Kraybill and Nolt do not strive for theoretical finesse but let a few well chosen concepts carry much of their argument about cultural negotiation and economic adaptation. Core values presented early surface throughout as they discuss the problems, solutions and limits of the business adaptation. Like another book that Kraybill edited, _Amish Enterprise_ "...shows no awareness of postmodern theory." (Reschly, 1997). But considering what readers the authors are apparently trying to reach, the anthropological analysis is as theoretical as it should be. That is, Kraybill and Nolt do a workmanly job explaining complex information within a framework of 1) economic behavior influenced by religious beliefs; 2) seemingly inflexible cultural norms that are malleable; and 3) ideas about the family, community and church that are specifically Amish.

The authors are academic experts on the Amish and base the book on a survey of Lancaster businesses, on intensive interviews profiling entrepreneurs and on ethnographic observation. Anthropologists, rural sociologists, microeconomists, church historians and economic development specialists will all find something interesting and insightful in it. _Amish Enterprise_ occupies the middle ground between the mass market and a thoroughly academic monograph; the contents are accessible to a wide range of readers who have a sincere interest in the Amish and their culture.

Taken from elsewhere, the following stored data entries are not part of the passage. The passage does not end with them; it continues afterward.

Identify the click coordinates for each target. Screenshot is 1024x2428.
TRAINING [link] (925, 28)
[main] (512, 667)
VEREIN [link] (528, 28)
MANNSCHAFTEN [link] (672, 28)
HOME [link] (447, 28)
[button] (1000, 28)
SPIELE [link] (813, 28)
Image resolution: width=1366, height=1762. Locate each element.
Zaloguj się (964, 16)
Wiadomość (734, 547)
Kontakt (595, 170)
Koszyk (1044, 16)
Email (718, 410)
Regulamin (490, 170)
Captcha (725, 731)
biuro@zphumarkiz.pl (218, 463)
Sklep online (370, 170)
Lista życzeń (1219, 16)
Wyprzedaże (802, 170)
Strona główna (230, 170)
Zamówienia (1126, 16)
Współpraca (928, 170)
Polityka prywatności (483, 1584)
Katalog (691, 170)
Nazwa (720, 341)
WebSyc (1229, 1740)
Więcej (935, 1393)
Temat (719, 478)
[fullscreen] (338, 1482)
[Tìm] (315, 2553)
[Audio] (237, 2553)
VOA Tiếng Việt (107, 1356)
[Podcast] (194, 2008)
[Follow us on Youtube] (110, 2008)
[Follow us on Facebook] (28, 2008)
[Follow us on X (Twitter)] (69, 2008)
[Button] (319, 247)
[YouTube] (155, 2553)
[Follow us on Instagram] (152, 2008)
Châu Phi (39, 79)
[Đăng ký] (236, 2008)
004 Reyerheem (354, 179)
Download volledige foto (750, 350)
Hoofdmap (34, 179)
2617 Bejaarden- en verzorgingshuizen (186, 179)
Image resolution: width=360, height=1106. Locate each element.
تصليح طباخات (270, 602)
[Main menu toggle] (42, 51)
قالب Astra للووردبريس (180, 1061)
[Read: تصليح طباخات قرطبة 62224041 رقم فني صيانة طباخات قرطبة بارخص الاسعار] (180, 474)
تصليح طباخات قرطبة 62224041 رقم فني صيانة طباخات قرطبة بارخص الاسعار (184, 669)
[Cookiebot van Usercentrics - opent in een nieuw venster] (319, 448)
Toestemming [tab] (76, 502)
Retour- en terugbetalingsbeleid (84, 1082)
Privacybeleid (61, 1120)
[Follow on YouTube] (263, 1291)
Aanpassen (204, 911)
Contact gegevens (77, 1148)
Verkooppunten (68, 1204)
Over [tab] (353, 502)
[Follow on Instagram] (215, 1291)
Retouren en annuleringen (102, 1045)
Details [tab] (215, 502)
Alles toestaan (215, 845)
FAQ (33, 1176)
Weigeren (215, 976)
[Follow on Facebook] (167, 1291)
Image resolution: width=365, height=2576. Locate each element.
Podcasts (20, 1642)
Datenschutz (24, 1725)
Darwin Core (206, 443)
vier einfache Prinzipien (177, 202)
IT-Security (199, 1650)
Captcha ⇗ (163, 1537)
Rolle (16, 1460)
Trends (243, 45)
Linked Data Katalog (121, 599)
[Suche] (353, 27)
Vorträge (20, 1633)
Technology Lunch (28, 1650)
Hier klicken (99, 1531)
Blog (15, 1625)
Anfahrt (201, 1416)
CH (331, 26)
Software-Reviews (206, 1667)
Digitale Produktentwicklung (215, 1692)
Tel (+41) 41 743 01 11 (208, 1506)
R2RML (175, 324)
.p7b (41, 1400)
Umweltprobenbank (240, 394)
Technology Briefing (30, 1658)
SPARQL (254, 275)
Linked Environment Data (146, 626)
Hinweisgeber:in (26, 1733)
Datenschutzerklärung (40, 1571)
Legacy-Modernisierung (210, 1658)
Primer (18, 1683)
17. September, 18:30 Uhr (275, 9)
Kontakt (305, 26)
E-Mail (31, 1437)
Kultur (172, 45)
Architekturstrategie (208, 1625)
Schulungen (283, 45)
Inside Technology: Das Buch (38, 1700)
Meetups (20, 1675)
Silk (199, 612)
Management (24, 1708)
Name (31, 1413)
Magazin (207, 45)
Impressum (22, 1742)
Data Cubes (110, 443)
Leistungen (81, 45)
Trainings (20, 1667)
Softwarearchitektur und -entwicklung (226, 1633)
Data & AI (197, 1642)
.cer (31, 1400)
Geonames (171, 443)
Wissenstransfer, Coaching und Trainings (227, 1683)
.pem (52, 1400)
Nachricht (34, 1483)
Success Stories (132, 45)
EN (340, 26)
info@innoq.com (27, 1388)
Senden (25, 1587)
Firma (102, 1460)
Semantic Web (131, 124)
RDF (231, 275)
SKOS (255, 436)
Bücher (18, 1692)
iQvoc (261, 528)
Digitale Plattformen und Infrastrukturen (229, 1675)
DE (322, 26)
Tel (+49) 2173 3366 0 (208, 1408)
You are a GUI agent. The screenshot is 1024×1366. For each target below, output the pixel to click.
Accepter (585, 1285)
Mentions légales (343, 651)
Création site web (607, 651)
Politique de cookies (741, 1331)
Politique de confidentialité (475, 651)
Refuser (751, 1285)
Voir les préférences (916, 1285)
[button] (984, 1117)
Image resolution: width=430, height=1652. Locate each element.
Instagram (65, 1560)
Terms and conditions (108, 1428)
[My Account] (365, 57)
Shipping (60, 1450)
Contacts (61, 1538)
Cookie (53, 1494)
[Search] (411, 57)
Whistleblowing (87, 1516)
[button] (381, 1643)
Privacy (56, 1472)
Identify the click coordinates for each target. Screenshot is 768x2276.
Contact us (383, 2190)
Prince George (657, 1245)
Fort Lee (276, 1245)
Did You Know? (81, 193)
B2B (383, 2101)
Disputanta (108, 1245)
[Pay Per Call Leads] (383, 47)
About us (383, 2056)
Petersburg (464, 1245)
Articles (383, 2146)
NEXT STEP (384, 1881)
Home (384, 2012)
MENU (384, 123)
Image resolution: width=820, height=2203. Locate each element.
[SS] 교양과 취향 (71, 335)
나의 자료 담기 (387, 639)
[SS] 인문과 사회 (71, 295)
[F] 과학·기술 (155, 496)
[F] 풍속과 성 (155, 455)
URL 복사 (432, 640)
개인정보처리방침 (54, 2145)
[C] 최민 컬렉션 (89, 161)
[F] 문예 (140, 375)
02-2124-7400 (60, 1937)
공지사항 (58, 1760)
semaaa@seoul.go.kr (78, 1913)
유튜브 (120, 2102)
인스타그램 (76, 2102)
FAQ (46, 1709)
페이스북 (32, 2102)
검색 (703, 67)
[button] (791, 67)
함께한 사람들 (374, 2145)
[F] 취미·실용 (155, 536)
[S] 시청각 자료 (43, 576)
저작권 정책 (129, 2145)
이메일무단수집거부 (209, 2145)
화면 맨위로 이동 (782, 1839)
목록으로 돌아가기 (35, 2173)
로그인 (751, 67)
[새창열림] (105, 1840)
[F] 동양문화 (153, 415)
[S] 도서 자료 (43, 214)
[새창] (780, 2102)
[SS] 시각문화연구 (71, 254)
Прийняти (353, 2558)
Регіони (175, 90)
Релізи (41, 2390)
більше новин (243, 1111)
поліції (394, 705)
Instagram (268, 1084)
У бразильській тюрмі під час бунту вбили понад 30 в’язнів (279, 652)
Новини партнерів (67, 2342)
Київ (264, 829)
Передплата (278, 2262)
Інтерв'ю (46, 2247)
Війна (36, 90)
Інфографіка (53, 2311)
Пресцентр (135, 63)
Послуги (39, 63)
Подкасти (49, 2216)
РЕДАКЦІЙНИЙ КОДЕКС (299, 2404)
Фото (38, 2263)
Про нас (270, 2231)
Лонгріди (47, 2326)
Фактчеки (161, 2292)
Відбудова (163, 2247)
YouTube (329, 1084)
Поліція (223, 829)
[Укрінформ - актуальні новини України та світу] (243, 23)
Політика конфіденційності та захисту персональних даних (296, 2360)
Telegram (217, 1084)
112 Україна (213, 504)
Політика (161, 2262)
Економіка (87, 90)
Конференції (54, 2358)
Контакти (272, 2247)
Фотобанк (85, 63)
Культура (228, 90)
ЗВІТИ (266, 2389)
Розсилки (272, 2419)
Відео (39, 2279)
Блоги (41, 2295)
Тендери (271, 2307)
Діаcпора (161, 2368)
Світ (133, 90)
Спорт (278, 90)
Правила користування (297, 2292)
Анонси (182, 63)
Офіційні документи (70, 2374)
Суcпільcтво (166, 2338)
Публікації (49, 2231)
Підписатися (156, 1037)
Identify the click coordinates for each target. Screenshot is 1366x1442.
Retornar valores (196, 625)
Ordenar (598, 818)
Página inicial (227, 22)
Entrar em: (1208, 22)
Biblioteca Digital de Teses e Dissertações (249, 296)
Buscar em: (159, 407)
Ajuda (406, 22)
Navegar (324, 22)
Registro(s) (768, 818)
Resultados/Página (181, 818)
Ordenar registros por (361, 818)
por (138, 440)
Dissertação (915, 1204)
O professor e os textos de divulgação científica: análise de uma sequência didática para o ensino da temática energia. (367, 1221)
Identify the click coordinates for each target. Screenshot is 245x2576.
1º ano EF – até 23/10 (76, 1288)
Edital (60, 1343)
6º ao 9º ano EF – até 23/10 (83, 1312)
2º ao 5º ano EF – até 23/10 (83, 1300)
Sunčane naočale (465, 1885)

The text is well illustrated with photographs. The bibliography provides sources of further reading but it is somewhat dated. Comparative material on Amish economic adaptations elsewhere is missing and would add to the analysis. _Amish Enterprise_ is a clear, succinct and detailed discussion of a surprising change in Amish life.

Reference:

Reschly, Steven D. 1997. Review of Kraybill, D. and M. Olshan, eds. _The Amish Struggle With Modernity_. _Journal of Church and State_ 39(2):372. Spring 1997.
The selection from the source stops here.